> Document text
Quaternion q1(p.x, Vector(1, 0, 0));
Quaternion q2(p.y, Vector(0, 1, 0));

q1.normalize();
q2.normalize();

Quaternion q3 = q1*q2;

q3.normalize();
q3.applyGLRotation();


That's the main drawing section. The vector p holds Euler angles for the player's rotation. The other functions are defined below:

  Quaternion::Quaternion(double degrees, const Vector & nv)
{
w = cos(degrees*DEG_TO_RAD/2.0);
v = nv;
}
  const void Quaternion::normalize()

> Extracted material
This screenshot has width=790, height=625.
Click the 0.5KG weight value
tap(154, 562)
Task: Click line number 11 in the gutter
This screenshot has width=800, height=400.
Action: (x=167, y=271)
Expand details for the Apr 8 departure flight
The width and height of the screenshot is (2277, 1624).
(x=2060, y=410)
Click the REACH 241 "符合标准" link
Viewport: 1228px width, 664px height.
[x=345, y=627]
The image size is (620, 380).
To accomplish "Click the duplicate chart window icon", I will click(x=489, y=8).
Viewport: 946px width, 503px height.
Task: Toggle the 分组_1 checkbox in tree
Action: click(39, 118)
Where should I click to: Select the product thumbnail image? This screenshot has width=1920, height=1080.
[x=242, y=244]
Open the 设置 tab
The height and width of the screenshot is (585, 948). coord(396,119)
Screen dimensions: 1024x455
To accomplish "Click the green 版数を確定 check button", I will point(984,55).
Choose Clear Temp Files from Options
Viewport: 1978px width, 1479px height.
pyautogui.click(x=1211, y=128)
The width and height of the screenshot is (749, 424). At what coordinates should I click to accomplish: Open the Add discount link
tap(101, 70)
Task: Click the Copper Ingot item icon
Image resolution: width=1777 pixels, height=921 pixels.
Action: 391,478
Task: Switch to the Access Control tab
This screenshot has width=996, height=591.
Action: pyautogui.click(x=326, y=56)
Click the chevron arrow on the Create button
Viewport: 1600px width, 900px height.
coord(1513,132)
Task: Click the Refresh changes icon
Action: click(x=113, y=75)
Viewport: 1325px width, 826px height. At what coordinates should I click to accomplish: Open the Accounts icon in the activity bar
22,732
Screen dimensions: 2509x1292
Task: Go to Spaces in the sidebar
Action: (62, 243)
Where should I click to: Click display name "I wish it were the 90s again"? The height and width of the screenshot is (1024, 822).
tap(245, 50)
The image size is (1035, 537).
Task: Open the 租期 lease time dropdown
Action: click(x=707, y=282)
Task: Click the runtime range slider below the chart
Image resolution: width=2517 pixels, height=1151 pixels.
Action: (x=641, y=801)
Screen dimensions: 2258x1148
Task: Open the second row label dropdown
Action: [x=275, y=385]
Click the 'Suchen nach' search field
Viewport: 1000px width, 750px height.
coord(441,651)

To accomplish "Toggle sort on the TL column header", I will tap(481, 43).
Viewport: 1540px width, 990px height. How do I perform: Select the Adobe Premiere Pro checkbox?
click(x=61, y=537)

> Tasks to perform
A. Convert the entries from the line with "Task: Click line number 11 in the gutter" to the line with "[x=345, y=627]" into a two-column CSV with the columns request and answer. Give one row per request, and put each value in a single quoted field with any line breaks replaced by spaces.
B. Carry on the quaternion rotation code excerpt from the point where it stops.

> The replies
A.
request,answer
"Task: Click line number 11 in the gutter This screenshot has width=800, height=400.","Action: (x=167, y=271)"
"Expand details for the Apr 8 departure flight The width and height of the screenshot is (2277, 1624).","(x=2060, y=410)"
"Click the REACH 241 ""符合标准"" link Viewport: 1228px width, 664px height.","[x=345, y=627]"

B.
{
double n = sqrt(w*w + v.x*v.x + v.y*v.y + v.z*v.z);
w /= n;
v.x /= n;
v.y /= n;
v.z /= n;
}
  const Quaternion Quaternion::operator *(const Quaternion & q) const
{
Quaternion temp;
temp.w = w*q.w - v.dot(q.v);
temp.v = v.cross(q.v) + q.v*w + v*q.w;
return temp;
}
  const void Quaternion::applyGLRotation() const
{
double degree = acos(w) * RAD_TO_DEG_TIMES_TWO;
//if (degree

glRotated(degree, v.x, v.y, v.z);
}


These calculations do not result in anything even resembling a correct rotation. Even when I forego all but one rotation, and just call q1.applyGLRotation(), the rotation around the x axis is incorrect. Can anyone spot what I'm doing wrong? I feel awful about this whole thing - this is the most blindly I've ever used anything, and I have no idea what the crap I'm doing.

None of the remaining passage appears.